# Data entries
***

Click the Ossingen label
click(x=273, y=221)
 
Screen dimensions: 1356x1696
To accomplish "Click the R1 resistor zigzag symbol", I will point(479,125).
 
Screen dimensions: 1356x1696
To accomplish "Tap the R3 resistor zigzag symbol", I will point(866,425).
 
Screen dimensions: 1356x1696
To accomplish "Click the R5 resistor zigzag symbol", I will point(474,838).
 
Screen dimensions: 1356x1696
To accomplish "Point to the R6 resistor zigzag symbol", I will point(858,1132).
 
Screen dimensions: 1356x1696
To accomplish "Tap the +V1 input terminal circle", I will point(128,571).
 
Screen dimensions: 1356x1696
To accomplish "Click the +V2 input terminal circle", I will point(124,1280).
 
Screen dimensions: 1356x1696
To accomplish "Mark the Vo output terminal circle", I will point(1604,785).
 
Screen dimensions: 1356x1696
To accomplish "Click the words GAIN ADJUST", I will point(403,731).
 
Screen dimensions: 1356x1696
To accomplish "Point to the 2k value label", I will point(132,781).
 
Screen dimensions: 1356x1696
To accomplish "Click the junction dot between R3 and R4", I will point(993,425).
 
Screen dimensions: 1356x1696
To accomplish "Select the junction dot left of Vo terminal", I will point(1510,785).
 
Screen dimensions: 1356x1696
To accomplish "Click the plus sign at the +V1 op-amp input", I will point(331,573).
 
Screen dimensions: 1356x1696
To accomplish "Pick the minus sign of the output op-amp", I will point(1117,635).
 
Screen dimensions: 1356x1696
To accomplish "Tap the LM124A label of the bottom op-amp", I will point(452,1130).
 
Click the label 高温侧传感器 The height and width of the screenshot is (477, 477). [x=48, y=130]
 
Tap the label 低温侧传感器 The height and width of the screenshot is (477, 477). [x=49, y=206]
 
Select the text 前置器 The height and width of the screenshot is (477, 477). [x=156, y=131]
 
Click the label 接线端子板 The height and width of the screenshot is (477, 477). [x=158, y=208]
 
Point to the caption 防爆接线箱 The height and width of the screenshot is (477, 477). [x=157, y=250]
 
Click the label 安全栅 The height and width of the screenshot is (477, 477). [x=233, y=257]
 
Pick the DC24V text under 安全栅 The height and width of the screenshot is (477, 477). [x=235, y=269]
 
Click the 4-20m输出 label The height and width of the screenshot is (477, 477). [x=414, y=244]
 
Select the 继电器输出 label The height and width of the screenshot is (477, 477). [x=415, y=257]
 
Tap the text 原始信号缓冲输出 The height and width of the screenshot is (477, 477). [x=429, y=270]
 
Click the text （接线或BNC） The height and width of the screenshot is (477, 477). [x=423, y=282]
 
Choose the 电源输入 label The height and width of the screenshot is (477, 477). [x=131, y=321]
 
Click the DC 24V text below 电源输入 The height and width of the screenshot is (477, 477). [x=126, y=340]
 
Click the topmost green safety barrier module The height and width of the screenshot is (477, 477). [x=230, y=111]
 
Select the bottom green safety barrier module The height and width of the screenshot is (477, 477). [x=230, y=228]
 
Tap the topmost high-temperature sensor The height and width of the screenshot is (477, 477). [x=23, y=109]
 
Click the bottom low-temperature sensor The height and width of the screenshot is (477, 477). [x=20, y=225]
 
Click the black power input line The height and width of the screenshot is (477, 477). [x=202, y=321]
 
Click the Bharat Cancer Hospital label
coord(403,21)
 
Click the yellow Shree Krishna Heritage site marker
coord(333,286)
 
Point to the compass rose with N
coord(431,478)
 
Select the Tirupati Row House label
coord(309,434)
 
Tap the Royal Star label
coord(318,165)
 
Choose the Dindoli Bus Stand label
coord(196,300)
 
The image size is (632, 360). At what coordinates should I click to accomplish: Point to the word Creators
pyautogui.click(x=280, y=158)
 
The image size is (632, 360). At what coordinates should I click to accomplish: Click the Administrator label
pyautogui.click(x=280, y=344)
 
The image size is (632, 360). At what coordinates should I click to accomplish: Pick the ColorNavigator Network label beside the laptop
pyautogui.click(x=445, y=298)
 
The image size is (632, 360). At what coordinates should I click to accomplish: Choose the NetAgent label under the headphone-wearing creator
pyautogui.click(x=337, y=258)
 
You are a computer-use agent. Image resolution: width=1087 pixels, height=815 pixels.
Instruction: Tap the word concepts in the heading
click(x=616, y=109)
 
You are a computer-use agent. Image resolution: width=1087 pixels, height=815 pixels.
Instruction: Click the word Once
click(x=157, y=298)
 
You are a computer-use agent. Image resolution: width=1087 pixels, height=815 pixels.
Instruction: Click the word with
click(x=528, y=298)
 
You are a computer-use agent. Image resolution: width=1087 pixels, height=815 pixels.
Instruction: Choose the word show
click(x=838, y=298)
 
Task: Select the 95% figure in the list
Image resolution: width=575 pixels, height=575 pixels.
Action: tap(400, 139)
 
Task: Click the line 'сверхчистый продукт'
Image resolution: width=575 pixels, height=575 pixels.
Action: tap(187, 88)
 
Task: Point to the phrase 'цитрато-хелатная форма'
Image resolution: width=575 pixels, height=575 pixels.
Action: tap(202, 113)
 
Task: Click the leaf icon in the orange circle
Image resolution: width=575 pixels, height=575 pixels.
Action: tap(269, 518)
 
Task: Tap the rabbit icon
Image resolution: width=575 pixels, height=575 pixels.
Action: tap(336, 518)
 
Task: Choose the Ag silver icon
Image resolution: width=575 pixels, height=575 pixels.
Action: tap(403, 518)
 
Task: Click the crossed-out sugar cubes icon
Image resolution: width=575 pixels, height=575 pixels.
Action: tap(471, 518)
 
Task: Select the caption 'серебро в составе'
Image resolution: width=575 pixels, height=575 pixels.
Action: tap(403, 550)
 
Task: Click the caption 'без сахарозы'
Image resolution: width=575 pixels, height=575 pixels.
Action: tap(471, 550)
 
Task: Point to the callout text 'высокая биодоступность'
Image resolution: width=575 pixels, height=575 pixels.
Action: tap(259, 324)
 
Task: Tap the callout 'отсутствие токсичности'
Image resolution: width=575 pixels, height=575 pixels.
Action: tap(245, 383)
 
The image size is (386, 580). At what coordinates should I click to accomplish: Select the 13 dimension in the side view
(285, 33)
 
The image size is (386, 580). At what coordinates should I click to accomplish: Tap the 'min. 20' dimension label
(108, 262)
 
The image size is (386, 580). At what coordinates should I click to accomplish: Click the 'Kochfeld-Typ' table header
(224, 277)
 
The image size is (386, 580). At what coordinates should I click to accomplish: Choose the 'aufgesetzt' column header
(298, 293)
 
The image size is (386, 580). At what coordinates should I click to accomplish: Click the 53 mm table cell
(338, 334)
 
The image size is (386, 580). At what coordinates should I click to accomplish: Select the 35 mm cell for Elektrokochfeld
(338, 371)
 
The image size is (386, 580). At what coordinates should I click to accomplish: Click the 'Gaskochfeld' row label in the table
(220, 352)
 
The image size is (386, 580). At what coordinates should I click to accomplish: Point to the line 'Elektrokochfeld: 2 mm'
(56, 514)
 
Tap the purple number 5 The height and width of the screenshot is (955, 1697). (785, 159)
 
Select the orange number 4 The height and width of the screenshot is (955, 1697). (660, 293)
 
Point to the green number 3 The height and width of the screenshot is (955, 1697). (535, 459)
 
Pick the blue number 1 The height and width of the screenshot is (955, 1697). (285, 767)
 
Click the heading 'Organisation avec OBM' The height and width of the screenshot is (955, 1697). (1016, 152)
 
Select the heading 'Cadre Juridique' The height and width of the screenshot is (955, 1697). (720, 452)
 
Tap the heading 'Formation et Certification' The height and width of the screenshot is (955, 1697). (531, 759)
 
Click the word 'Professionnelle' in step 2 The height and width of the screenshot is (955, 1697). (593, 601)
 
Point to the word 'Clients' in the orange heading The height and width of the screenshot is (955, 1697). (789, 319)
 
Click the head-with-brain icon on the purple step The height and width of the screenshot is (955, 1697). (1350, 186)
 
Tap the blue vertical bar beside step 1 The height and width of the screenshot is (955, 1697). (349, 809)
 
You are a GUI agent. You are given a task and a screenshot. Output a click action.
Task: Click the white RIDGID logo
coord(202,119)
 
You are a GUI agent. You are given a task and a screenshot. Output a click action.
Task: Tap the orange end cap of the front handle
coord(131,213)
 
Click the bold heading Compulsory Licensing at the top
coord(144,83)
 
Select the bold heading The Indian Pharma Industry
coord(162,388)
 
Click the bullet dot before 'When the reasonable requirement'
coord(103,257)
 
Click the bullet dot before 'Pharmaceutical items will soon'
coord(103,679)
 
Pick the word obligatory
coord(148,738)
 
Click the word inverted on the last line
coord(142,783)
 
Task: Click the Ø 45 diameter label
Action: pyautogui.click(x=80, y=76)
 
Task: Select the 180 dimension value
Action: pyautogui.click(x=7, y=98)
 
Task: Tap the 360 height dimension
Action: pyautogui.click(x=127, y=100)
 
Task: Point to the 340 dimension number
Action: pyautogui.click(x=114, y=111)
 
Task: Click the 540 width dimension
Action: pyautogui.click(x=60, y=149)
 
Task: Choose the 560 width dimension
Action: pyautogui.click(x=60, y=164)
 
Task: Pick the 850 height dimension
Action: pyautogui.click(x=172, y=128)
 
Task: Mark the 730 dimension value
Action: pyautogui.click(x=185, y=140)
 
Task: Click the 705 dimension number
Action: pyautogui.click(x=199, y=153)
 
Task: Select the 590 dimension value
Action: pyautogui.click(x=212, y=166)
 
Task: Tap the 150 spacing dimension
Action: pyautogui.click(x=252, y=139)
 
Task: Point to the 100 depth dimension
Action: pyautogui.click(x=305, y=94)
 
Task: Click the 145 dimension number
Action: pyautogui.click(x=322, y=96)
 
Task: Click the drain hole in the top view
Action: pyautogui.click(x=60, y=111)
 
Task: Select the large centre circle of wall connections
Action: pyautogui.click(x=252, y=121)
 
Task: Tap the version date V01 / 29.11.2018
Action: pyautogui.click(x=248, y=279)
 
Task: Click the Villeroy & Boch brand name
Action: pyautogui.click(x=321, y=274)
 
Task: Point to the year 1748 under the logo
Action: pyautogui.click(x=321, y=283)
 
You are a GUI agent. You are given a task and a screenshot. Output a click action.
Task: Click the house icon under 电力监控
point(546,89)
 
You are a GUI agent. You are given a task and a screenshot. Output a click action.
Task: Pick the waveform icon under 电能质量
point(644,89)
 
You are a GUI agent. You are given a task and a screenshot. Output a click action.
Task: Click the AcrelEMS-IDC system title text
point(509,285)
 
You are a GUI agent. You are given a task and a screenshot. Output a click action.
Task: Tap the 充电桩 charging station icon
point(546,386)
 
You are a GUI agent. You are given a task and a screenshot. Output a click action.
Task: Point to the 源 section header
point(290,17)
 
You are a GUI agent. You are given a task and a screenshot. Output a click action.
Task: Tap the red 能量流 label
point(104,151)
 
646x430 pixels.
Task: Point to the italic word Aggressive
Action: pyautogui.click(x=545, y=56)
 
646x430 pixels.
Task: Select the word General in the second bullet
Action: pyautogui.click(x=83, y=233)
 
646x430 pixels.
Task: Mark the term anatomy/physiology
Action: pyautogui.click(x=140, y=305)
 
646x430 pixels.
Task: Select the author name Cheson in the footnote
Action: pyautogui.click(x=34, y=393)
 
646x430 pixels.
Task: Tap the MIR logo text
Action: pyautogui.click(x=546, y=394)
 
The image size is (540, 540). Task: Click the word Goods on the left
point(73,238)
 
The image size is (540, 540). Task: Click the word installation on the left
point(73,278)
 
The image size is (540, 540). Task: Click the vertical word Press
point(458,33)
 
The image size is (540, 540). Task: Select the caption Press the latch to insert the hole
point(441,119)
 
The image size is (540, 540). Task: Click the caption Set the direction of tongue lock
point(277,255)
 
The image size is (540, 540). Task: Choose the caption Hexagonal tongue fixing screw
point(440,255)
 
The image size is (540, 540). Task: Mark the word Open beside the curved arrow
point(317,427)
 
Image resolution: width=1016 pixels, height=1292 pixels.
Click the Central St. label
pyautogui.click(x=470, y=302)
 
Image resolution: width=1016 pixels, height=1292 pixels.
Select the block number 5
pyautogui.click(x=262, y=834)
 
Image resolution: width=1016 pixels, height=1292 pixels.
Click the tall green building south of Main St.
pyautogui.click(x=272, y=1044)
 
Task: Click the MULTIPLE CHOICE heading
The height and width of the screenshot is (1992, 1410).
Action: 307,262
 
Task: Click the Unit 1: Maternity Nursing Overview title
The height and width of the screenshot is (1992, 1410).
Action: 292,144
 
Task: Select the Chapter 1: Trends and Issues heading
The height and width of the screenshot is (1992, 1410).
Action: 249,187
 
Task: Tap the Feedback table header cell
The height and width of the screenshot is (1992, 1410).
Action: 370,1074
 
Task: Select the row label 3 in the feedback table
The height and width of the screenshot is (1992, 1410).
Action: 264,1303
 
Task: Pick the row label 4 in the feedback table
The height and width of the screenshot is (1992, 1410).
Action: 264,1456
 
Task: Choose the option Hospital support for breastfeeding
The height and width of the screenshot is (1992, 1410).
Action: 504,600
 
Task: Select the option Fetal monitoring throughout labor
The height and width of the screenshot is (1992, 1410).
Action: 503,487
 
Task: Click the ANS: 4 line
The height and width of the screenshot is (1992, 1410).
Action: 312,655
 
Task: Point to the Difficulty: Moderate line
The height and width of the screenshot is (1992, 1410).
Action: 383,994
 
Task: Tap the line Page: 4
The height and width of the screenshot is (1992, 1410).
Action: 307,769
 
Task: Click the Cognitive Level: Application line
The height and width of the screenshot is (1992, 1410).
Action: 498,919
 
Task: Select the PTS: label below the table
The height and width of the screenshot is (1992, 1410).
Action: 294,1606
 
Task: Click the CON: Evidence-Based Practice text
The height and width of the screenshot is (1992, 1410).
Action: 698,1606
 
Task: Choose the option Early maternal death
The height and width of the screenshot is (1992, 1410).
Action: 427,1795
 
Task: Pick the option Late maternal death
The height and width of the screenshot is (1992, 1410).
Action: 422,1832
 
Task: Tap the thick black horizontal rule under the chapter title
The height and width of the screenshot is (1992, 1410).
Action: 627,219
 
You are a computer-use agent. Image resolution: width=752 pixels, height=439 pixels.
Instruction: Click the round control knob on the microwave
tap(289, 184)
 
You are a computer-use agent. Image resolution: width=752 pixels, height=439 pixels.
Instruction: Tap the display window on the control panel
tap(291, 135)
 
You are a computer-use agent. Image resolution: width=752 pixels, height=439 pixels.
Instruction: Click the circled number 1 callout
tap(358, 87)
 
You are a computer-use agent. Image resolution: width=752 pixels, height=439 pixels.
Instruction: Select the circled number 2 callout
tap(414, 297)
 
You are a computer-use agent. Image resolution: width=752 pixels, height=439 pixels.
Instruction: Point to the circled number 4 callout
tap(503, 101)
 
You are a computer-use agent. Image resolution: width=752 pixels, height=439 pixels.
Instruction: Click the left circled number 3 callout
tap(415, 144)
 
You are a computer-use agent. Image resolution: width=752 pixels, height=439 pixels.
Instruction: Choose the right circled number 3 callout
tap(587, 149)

***

# To do
Count the lines in the rows above that contain the string "name", and reply with only that count.

# Solved exercise
2